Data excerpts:
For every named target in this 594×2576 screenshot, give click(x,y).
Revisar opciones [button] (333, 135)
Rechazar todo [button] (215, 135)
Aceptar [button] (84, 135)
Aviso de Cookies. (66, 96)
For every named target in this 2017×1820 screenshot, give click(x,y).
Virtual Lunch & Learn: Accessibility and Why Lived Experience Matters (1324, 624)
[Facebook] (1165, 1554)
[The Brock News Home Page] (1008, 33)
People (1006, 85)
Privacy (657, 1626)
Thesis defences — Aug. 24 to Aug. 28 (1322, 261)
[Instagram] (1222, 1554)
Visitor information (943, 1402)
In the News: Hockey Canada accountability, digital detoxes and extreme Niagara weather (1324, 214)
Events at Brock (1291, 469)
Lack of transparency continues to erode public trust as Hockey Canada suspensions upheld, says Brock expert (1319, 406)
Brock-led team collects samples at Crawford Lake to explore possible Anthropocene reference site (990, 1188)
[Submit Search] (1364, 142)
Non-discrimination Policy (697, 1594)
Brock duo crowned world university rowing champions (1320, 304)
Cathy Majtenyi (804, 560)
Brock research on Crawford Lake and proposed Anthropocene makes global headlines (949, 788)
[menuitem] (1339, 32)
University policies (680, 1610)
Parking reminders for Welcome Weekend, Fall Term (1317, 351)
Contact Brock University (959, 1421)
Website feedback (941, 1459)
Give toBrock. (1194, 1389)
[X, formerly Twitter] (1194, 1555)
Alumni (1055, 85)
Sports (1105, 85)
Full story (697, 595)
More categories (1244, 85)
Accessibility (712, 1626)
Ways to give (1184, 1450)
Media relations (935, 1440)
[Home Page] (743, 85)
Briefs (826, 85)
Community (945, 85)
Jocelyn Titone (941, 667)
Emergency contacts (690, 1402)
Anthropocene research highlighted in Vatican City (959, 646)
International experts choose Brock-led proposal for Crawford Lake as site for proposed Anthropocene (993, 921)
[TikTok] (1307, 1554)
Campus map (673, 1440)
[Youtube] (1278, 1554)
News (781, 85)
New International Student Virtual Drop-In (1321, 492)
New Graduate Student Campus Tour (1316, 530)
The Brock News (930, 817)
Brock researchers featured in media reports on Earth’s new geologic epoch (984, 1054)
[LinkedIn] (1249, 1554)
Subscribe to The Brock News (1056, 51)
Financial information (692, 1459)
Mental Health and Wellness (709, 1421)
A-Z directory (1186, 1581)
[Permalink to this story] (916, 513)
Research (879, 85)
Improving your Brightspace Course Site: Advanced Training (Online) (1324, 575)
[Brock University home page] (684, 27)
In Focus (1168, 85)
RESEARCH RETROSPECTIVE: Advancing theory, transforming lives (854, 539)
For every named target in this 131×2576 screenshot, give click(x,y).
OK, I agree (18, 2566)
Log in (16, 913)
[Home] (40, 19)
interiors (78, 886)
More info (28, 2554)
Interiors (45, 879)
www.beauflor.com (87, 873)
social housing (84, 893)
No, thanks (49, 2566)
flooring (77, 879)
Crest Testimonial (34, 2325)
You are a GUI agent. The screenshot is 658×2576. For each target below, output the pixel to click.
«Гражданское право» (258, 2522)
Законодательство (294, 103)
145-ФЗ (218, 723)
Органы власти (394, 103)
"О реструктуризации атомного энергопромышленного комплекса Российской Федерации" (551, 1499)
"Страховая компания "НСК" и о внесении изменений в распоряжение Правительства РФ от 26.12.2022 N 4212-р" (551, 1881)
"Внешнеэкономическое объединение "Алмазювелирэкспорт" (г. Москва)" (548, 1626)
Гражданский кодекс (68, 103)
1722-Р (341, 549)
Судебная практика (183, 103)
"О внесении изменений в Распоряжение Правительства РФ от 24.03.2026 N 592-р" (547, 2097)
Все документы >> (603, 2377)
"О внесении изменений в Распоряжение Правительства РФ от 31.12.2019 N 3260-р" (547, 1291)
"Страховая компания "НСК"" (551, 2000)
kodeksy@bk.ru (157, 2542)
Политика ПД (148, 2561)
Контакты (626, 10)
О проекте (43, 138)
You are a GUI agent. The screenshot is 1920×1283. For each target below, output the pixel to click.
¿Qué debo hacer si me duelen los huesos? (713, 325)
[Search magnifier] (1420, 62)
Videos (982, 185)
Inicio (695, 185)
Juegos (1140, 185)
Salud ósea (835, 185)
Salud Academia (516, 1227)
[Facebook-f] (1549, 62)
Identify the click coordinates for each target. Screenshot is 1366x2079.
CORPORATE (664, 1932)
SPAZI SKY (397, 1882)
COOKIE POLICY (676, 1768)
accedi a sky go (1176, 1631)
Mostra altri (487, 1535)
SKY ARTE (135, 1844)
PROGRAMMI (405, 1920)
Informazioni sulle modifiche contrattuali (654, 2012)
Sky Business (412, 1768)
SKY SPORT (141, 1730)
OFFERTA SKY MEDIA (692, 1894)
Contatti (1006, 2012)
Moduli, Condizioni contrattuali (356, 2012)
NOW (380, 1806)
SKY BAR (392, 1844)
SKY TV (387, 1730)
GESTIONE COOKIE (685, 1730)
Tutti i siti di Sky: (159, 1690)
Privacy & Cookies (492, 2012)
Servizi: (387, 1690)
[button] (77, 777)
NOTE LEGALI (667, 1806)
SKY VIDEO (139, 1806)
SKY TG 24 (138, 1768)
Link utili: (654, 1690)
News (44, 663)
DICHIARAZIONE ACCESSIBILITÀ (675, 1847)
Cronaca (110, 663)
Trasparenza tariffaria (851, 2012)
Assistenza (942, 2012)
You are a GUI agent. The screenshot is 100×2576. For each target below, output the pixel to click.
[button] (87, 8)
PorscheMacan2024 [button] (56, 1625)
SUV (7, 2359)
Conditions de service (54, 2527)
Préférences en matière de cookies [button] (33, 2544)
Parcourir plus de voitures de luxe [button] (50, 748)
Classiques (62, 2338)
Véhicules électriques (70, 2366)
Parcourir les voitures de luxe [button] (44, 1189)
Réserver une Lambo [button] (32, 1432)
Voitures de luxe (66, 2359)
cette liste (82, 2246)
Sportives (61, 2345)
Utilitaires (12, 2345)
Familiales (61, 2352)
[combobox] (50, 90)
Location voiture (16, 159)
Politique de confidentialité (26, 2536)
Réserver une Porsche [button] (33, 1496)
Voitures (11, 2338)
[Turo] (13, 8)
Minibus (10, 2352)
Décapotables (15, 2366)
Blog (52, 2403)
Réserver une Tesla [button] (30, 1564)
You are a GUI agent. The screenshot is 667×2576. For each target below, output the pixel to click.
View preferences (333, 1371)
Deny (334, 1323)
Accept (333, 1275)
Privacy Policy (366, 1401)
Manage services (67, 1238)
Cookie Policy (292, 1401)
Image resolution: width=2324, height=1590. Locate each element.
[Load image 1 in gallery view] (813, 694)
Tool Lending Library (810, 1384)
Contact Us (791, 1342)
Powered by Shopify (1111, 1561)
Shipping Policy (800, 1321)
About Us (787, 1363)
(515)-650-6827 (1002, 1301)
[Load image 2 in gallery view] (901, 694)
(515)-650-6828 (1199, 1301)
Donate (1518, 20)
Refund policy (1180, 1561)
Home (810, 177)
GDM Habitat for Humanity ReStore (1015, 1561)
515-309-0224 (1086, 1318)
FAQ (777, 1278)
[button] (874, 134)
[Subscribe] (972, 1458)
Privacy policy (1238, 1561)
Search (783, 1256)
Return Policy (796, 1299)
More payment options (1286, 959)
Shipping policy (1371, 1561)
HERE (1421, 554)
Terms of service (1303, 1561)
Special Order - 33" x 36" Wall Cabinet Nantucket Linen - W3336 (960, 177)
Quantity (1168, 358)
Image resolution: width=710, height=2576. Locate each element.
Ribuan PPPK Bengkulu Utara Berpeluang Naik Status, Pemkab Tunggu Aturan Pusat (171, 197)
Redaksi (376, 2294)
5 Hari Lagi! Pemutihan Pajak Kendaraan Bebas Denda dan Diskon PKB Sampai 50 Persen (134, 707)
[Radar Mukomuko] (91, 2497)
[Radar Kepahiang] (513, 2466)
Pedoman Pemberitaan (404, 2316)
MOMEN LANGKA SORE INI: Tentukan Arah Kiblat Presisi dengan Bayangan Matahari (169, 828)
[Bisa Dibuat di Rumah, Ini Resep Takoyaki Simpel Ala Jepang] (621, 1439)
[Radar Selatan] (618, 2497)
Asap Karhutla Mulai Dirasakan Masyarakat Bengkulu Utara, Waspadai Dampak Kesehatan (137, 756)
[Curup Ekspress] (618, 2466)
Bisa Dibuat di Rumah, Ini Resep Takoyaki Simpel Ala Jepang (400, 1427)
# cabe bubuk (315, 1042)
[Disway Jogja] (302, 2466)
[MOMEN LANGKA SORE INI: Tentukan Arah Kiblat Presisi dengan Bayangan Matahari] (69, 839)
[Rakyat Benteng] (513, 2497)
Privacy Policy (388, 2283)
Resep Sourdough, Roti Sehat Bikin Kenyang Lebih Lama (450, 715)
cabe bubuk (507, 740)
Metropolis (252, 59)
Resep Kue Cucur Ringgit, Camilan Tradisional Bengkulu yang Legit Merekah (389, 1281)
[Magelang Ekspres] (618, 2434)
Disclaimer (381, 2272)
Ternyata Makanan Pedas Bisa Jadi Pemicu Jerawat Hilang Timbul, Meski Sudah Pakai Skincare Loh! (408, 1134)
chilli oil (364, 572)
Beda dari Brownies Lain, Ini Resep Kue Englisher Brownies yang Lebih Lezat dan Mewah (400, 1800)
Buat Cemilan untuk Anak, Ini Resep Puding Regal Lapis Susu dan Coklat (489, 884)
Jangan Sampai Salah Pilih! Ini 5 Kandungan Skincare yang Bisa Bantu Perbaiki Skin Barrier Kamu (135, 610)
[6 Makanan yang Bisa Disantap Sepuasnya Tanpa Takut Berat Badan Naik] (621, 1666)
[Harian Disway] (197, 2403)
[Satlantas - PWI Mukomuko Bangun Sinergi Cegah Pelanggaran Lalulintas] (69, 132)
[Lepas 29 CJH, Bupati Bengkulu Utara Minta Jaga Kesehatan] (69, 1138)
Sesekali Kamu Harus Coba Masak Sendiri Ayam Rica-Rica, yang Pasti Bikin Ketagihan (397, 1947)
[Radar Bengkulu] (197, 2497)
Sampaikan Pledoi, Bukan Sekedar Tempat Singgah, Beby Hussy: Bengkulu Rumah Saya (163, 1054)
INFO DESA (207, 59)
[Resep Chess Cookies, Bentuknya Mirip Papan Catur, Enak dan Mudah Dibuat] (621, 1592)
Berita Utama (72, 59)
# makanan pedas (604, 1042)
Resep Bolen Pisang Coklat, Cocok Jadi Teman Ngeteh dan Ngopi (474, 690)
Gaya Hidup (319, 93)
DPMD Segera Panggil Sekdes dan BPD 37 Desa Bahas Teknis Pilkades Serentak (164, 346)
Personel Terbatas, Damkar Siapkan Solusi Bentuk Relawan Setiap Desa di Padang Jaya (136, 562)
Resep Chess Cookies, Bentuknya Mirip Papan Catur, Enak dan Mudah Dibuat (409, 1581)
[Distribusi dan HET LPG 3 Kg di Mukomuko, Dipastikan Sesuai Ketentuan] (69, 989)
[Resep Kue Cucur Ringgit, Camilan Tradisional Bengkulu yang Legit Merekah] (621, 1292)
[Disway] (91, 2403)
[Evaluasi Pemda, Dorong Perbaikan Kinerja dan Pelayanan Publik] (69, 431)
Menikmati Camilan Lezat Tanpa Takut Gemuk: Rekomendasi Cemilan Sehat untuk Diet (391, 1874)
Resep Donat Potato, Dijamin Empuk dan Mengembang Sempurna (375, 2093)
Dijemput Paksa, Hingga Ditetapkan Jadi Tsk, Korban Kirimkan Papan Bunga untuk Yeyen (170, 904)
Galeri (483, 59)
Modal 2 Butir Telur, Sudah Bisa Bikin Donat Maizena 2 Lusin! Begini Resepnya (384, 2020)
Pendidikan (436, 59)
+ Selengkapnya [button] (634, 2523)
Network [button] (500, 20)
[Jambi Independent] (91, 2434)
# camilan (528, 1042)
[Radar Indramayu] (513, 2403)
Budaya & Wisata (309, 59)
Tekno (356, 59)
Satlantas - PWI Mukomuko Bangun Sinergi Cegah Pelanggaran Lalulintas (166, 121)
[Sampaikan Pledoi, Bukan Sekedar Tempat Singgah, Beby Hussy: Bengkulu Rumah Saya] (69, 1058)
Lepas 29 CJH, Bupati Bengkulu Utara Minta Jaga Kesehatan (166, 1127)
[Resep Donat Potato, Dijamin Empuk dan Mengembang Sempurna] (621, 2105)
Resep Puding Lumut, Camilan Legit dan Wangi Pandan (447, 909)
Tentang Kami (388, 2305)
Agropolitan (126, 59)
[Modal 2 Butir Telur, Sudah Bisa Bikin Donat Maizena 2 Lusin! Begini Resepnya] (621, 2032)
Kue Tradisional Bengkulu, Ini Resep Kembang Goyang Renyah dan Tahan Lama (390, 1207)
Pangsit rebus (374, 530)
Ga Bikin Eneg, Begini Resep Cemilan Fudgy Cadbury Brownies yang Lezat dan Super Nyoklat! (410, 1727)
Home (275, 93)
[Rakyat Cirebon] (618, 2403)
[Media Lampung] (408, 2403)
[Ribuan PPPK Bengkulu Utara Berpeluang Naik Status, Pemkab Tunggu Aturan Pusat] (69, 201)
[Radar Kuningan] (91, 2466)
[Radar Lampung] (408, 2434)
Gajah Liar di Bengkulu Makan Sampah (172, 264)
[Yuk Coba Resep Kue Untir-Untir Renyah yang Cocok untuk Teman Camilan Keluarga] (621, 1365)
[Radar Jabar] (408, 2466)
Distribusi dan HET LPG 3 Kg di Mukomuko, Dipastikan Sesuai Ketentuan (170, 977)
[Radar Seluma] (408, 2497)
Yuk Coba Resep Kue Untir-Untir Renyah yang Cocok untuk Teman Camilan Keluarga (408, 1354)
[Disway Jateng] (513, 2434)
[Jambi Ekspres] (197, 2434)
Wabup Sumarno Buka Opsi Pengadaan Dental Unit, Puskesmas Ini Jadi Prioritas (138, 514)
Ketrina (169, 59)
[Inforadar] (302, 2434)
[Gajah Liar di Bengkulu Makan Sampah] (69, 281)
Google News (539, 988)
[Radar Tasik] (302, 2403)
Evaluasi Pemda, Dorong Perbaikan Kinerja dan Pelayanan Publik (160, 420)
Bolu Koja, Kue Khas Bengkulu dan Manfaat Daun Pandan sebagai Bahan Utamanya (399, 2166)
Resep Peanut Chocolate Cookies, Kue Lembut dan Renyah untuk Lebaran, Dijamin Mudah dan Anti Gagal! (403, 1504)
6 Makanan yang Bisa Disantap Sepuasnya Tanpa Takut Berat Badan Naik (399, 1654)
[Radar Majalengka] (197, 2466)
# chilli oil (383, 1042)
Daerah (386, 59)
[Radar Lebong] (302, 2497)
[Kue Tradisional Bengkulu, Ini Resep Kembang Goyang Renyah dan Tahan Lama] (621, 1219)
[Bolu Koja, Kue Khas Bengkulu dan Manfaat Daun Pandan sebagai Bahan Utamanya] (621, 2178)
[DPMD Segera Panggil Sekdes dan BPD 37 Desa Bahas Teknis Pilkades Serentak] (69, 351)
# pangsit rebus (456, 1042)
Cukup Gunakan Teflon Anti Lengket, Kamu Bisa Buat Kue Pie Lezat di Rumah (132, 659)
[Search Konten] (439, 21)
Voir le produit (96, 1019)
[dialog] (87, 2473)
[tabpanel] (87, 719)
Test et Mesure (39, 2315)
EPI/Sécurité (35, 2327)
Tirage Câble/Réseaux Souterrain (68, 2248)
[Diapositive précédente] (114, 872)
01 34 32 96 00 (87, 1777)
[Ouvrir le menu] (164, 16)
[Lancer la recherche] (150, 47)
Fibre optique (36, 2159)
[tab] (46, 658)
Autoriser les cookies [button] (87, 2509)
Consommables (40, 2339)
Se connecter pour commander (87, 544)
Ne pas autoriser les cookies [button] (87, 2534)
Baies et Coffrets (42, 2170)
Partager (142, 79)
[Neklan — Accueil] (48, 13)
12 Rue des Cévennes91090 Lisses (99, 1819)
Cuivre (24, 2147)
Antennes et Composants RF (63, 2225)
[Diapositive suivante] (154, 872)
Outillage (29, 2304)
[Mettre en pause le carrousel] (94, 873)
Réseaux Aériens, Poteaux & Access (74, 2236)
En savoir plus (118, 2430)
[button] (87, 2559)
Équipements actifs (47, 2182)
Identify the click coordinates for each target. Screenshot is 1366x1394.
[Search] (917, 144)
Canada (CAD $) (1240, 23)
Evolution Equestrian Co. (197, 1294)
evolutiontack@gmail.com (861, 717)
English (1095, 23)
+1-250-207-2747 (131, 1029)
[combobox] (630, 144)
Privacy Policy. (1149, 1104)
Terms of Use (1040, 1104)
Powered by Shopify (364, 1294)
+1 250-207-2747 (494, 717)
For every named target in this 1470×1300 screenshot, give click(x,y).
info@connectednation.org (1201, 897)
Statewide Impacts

#### Work to complete:
Where the word "Bukan" appears in a line of the entries, copy that line.

#### Answer below:
Sampaikan Pledoi, Bukan Sekedar Tempat Singgah, Beby Hussy: Bengkulu Rumah Saya (163, 1054)
[Sampaikan Pledoi, Bukan Sekedar Tempat Singgah, Beby Hussy: Bengkulu Rumah Saya] (69, 1058)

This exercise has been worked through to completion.